• _What this task involves_: In the records below, find the line that contains "Image resolution: width=1470, height=2177." and the line that contains "Rankings (994, 36)". Set down exactly those lines and every line between them, and nothing more.
START Data for review
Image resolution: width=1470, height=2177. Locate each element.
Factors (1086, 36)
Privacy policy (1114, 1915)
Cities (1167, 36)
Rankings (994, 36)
END Data for review
START Data for review
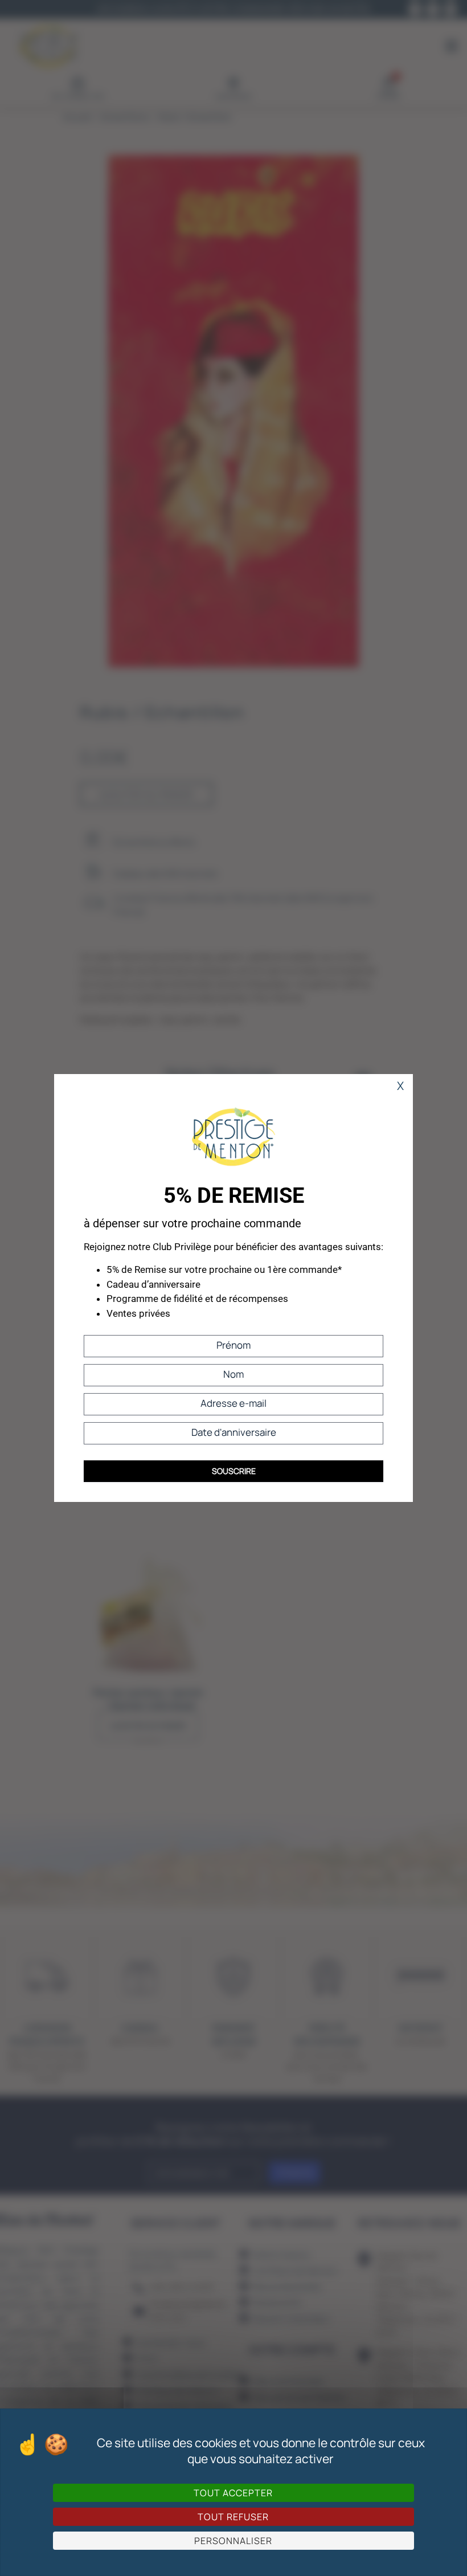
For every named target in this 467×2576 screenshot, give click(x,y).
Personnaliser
END Data for review
• _Finished exercise_:
Image resolution: width=1470, height=2177. Locate each element.
Factors (1086, 36)
Privacy policy (1114, 1915)
Cities (1167, 36)
Rankings (994, 36)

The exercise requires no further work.